Funds to fence wild dogs
The State Government has announced a $20 million plan to control wild dogs and rebuild WA’s decimated livestock numbers.
The initiative, unveiled on the weekend at a dog-proof fence trial in Kalgoorlie by Agriculture Minister Mark Lewis and Regional Development Minister Terry Redman, will fund upgrades and extensions to the State Barrier Fence in the southern agricultural area.
It will also include $1.5 million in competitive grants, which can be accessed by groups of landholders.
The announcement comes as the State tackles a growing threat to livestock from wild dogs, with annual returns from 2007 to 2014 showing an increase in stock losses from $2.4 million to more than $6 million across the pastoral region.
Populations of wild dogs have grown throughout pastoral and agricultural areas, despite existing control measures.
Mr Lewis said the advance of the pests had greatly reduced WA’s once thriving sheep population of more than 36 million head.
“There is now less than 14 million sheep, and goat populations are estimated to be all but wiped out by the dogs,” he said.
“There is huge demand for WA sheep and let’s also mention the growing demand for goats that have been decimated by the dogs.
“The construction of reliable fences in the pastoral areas could allow the number of sheep to rebuild from almost nothing to more than two million.

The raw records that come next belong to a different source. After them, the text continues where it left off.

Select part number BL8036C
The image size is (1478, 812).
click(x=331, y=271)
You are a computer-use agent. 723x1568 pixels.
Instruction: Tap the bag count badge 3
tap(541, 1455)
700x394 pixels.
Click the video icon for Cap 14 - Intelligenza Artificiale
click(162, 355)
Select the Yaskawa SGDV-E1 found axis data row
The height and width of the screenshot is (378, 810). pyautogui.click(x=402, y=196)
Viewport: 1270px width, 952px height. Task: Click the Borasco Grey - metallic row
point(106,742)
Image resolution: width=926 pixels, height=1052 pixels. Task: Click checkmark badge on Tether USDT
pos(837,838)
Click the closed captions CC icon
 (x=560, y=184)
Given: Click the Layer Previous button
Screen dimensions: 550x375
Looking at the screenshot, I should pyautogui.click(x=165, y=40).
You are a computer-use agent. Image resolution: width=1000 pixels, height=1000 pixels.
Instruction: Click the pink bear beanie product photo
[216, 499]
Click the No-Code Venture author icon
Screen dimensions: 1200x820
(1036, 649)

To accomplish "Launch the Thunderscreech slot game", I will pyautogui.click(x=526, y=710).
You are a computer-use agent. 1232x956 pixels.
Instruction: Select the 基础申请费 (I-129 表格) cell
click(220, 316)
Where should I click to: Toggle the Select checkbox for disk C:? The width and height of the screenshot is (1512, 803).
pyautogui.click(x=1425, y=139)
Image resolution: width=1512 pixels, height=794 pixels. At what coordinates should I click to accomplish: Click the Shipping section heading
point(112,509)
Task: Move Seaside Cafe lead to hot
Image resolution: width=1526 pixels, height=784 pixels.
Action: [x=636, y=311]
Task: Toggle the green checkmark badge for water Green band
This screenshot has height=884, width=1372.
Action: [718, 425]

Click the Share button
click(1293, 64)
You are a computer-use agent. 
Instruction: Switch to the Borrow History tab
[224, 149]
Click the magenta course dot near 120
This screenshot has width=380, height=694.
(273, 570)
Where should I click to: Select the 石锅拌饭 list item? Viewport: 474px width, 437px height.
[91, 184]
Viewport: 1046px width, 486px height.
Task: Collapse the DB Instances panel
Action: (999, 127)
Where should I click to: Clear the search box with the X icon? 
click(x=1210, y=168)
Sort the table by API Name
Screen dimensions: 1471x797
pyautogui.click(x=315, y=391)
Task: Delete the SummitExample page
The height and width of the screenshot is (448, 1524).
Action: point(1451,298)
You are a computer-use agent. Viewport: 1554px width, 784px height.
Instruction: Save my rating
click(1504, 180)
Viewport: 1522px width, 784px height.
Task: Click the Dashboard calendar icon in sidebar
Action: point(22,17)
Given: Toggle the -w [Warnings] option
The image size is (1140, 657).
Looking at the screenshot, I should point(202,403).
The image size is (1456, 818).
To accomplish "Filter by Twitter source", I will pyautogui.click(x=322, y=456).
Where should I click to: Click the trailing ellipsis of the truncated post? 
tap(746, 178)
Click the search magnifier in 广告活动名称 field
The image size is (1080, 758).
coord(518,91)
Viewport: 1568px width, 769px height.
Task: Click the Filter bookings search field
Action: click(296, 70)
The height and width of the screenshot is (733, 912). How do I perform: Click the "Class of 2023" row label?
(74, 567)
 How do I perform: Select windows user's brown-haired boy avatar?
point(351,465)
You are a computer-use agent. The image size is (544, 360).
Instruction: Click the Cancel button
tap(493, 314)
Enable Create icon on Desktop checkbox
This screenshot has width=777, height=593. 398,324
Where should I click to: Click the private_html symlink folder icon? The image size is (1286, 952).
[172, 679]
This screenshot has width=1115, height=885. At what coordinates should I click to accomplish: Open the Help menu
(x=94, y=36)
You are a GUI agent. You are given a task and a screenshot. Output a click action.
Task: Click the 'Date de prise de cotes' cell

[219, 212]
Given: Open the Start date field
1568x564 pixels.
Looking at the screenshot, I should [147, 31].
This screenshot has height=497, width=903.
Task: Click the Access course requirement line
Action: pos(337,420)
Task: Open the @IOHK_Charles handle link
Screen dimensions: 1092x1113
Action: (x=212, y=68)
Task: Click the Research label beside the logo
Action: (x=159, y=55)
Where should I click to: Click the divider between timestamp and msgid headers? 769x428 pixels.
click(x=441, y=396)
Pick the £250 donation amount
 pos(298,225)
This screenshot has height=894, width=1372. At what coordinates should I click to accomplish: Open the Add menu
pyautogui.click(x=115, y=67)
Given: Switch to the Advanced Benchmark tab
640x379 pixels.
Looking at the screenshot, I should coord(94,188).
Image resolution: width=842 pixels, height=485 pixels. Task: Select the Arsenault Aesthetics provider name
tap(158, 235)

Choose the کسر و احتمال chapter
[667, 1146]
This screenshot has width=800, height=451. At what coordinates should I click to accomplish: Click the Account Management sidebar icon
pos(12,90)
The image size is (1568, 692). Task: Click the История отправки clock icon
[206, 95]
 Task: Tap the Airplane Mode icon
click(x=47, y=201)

“In the agricultural areas many farmers have got out of livestock for broadacre cropping, but with control of the dogs many may return to producing livestock again.”
Mr Lewis said the Wild Dog Action Plan recognised the importance of bringing industry together.
“A key step of the plan is to provide industry-based leadership to implement the plan. This includes boosting support for existing biosecurity groups that have formed to control wild dogs and other pests. There is also ongoing funding for professional doggers,” he said.
Mr Redman said the funding would provide an estimated return on investment to the industry of between $130 million and $190 million.
“The co-ordinated effort between industry and government has allowed us to move ahead with the dog mitigation strategy we’ve announced,” he said.